2. Be Inclusive: Make sure everyone feels welcome—to your conversations, your lunch table, your activities. I felt left out so often as a teenager. A lot of that was my insecurity, but some of it was my friends just not thinking about how their actions and decisions affected others. Totally on point for teens, but still hard. And in today’s world of social media and FOMO, it’s worse than ever.

3. Give Yourself a Break: Nobody expects you to be perfect except you, and you’re going to make mistakes; try to accept them with grace and learn from them. There were far too many times when my friends and I ran ourselves down for being stupid, clueless, or unworthy when we should have been looking for opportunities to support and praise each other.

4. Stay in Touch: Believe it or not, someday you’ll want to remember these years with the people you lived through them with. My trip down memory lane has included people I barely remember (but was close enough to at the time to exchange long rants about French class?), but it has also made me think nostalgically about once-close friends I let slip away.
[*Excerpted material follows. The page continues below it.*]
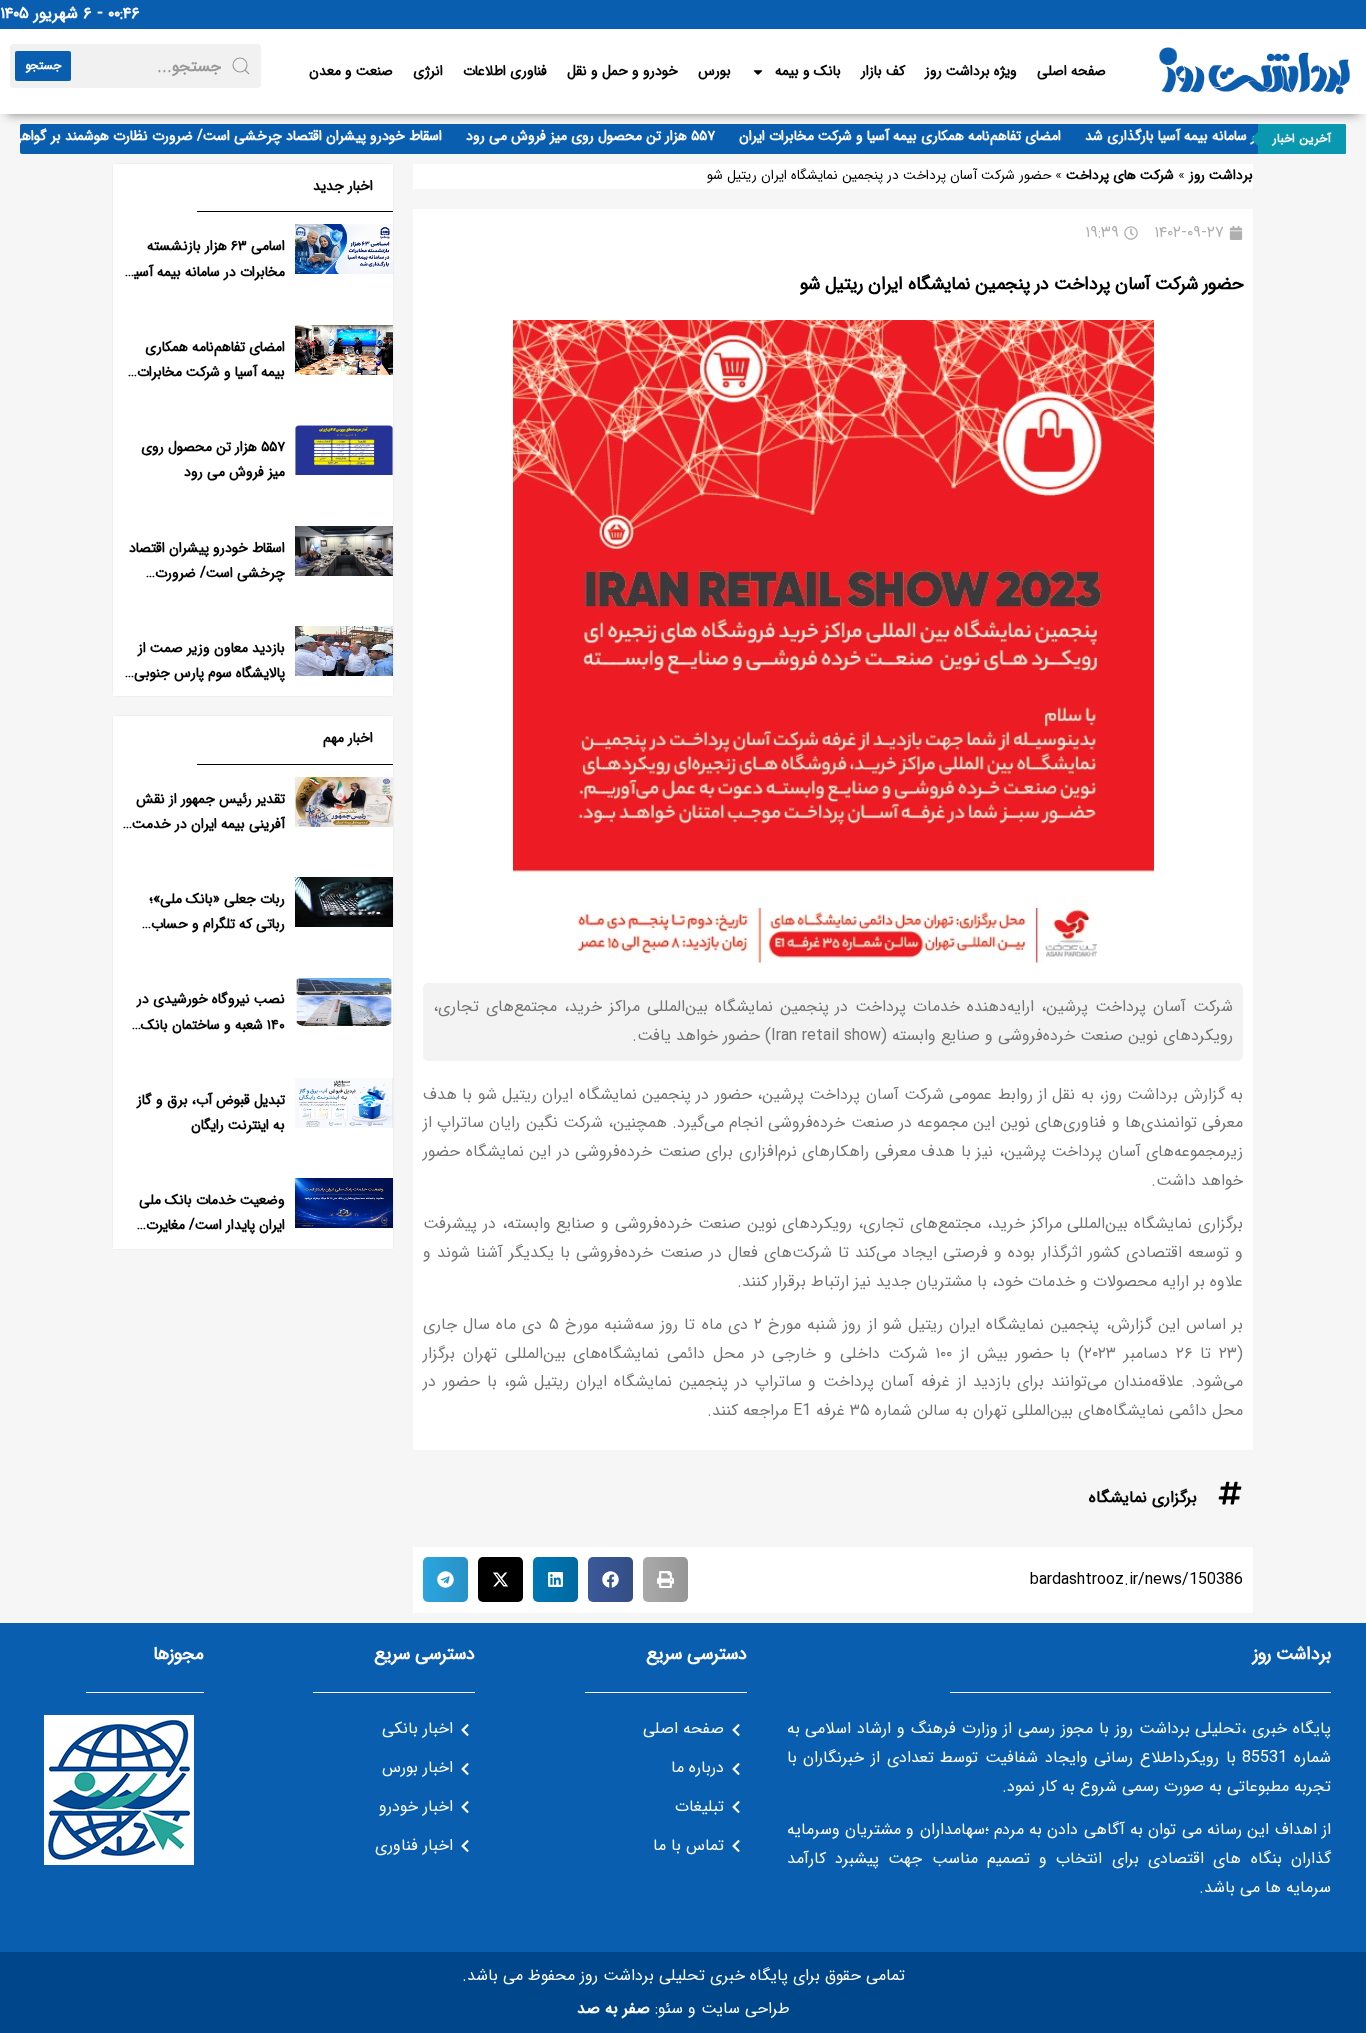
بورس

And it turns out you can’t find everyone online decades later (even on LinkedIn).

5. Remember: None of This Is Important (But, Also, It’s All Important): I know how huge everything feels right now—and I will do my best to remember that if you also believe me when I tell you that it’s temporary. The she-said-WHAT?! outrage. The you-went-to-the-movies-without-me pain. The they-asked-someone-else-to-the-dance heartbreak. The I-lost-the-student-council-election-because-my-opponent-got-the-vice-principal-to-fudge-the-sign-up-deadline disappointment. (Wait, that last one didn’t happen to everyone?) There are so many things I wish I could tell my teenage self to skip the tears about and maybe read a good book instead. But I remember how big it all felt then—and I will be ready with tissues when my daughter inevitably goes through it, too. And then we might talk a little smack about some of the other kids. Because when all is said and done, it is middle school. But it’s not forever.